"Help!" I try again, louder this time. "Please! Someone!"
My voice echoes briefly before being swallowed by another crash of thunder that shakes the mountainside. I flinch, curling tighter into myself as the storm intensifies around me.
No one knows exactly where I am. The rain is coming down harder and harder, turning the ledge beneath me into a miniature river of mud and debris. My injured ankle throbs in time with my racing heart. I glance up at the steep incline I tumbled down—my only route back to the trail—now slick with running water.
I'm completely, utterly trapped. And the storm is only getting worse.
A violent gust of wind sends a spray of icy water into my face, and I turn away, pressing my forehead against my knees. I've spent my whole life playing it safe, and the one time I try to be adventurous...
Lightning cracks overhead, illuminating the forest around me in a brief, harsh flash. In that split second, I see just how precarious my position really is—the ledge I'm huddled on isn't much wider than my body, with a much steeper drop continuing below.
Darkness returns, and with it, a terrifying thought: What if no one finds me before nightfall?
* * *
Time blurs as I huddle on my narrow ledge. Minutes stretch like hours, each rumble of thunder making me flinch. The temperature drops with the storm, and I can't stop shivering. I've tried shouting for help a few more times, but my voice is swallowed by the wind and rain.
Rational thought begins to slip away, replaced by rising panic. No one knows where I am. My phone is useless. Night will fall eventually, and the thought of being trapped here in the dark?—
A sound cuts through the storm. Not thunder, not wind. A voice.
I freeze, straining to hear. Maybe I imagined it, my desperate mind playing tricks.
Then it comes again, clearer this time.
"Sarah!"
My heart lurches. I know that voice.
"Hello?" I call back, my own voice thin and wavering. "I'm here!

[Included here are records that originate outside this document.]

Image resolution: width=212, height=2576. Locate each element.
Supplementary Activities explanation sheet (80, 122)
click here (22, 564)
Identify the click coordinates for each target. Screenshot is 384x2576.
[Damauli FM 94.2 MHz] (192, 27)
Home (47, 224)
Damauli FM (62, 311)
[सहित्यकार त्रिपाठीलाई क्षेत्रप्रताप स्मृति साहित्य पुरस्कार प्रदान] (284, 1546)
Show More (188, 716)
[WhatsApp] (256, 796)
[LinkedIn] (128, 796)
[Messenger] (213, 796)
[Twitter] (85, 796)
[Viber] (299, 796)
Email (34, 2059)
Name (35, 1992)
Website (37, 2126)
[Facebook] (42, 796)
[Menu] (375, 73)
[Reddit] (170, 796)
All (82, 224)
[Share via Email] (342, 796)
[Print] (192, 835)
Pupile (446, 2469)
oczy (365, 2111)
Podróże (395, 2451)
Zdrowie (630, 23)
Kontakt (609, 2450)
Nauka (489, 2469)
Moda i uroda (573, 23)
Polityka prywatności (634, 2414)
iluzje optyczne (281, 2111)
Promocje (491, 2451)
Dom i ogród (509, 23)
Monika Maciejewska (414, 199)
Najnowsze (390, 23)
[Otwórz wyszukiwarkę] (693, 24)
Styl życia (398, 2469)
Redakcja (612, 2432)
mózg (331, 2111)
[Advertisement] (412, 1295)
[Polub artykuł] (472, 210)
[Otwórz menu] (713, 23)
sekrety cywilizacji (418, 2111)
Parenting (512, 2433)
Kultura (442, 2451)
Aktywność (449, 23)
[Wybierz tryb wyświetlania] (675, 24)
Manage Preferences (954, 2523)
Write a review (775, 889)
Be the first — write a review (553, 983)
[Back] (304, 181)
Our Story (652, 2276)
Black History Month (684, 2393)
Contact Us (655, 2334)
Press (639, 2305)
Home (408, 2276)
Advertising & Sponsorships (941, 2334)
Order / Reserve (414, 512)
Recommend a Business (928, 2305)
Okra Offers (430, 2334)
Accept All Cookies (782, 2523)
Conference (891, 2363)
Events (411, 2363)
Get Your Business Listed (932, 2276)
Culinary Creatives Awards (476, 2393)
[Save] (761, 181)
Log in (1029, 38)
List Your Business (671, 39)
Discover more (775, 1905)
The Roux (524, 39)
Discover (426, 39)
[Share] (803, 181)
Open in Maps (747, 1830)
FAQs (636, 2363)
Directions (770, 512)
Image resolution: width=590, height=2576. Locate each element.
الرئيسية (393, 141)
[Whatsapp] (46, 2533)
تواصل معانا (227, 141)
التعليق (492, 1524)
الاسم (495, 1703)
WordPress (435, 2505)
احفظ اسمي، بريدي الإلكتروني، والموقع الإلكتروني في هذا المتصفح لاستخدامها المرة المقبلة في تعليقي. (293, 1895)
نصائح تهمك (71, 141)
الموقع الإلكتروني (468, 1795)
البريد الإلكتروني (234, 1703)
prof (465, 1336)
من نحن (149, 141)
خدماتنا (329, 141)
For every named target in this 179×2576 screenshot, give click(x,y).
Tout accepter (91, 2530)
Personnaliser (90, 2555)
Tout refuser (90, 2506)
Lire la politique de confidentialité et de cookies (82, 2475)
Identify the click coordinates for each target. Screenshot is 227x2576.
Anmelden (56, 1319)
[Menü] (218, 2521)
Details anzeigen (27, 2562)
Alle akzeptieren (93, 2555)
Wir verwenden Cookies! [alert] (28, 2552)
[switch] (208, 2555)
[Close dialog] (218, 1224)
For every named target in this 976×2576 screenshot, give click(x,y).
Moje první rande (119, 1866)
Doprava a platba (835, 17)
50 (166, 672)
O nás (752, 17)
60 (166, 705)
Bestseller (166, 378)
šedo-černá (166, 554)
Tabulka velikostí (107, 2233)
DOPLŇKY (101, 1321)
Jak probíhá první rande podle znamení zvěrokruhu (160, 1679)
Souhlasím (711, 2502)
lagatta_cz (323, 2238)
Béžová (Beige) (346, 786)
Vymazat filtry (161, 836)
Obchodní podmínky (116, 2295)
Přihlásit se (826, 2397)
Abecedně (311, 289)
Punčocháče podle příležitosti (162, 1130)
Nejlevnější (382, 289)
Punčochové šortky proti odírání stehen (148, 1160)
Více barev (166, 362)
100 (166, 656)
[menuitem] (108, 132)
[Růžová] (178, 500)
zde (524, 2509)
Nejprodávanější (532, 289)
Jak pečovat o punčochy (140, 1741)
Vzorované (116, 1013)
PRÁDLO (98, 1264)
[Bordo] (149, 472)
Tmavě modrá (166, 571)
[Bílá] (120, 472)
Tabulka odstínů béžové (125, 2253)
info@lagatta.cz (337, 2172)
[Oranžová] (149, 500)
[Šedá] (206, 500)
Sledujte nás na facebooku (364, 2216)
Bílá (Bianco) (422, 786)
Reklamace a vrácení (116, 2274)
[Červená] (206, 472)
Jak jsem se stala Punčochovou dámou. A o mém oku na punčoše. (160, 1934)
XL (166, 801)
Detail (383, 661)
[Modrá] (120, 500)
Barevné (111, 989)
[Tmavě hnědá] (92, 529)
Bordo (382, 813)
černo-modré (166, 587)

Down here!"
For several agonizing seconds, there's nothing. Just rain and thunder. Then movement above me on the trail. A dark shape moving through the mist.
"Sarah!" Connor's face appears at the edge of the trail, his expression a mixture of relief and alarm. "Are you hurt?"
The sight of him—rain-soaked, mud-splattered, but wonderfully, impossibly real—makes my throat tight with emotion.
"My ankle," I manage. "I fell. I can't climb back up."
He assesses the situation quickly, his eyes scanning the slope between us, then the ledge where I'm huddled. "Hang on. I'm coming down."
"No!" I protest. "It's too steep, too slippery?—"
But he's already moving, finding footholds in the muddy slope, descending with controlled slides that somehow look deliberate rather than desperate. He makes it look easy, like this is just another day in the mountains for Connor Callahan.
Within moments, he's crouching beside me on the narrow ledge, his larger frame blocking some of the rain. His hand, warm despite the chill, touches my shoulder.
"Let me see your ankle."
I wince as he gently examines it, his fingers careful but certain.
"Sprained, not broken, I think," he says. "But we need to get you down from here." His eyes meet mine, intense blue even in the storm's dim light. "I saw your car at the trailhead. What were you thinking, Sarah? This trail is treacherous even in good weather for someone who doesn't hike regularly."
There's frustration in his voice, but something else too—an urgency that seems more than the situation calls for.
"It was supposed to be easy and I wanted to see the view," I say, the explanation sounding pathetically inadequate even to my own ears.
Connor's jaw tightens, but he doesn't press further. Instead, he shrugs off his backpack, pulls out a small first aid kit, and quickly wraps my ankle with practiced efficiency.